Virtual machines make use of CPU self-virtualization, to whatever extent it exists, to provide a virtualized interface to the real hardware. Emulators emulate hardware without relying on the CPU being able to run code directly and redirect some operations to a hypervisor controlling the virtual container.
A specific x86 example might help: Bochs is an emulator, emulating an entire processor in software even when it's running on a compatible physical processor; qemu is also an emulator, although with the use of a kernel-side
kqemu
package it gained some limited virtualization capability when the emulated machine matched the physical hardware — but it could not really take advantage of full x86 self-virtualization, so it was a limited hypervisor; kvm is a virtual machine hypervisor.A hypervisor could be said to "emulate" protected access; it doesn't emulate the processor, though, and it would be more correct to say that it mediates protected access.
Protected access means things like setting up page tables or reading/writing I/O ports.
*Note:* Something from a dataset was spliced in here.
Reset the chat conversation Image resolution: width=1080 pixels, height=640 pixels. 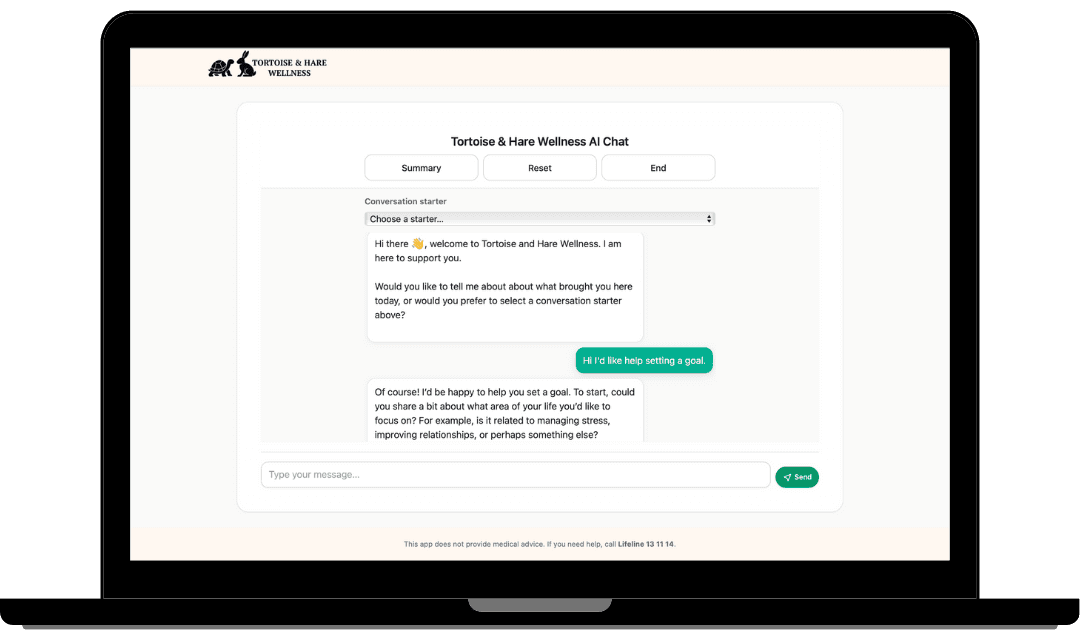(x=539, y=168)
For the former, a hypervisor validates (and usually modifies, to match the hypervisor's own memory) the page table operation and performs the protected instruction itself; I/O operations are mapped to emulated device hardware instead of emulated CPU.
And just to complicate things, Wine is also more a hypervisor/virtual machine (albeit at a higher ABI level) than an emulator (hence "Wine Is Not an Emulator").
The purpose of a virtual machine is to create an isolated environment.
The purpose of an emulator is to accurately reproduce the behavior of some hardware.
Both aim for some level of independence from the hardware of the host machine, but a virtual machine tends to simulate just enough hardware to make the guest work, and do so with an emphasis on efficiency of the emulation/virtualization. Ultimately the virtual machine may not act like any hardware that really exists, and may need VM-specific drivers, but the set of guest drivers will be consistent across a large number of virtual environments.
An emulator on the other hand tries to exactly reproduce all the behavior, including quirks and bugs, of some real hardware being simulated. Required guest drivers will exactly match the environment being simulated.
Virtualization, paravirtualization, and emulation technology, or some combination may be used for the implementation of virtual machines. Emulators generally can't use virtualization, because that would make the abstraction somewhat leaky.
Dell explained exactly what the difference between emulators and virtual machines is.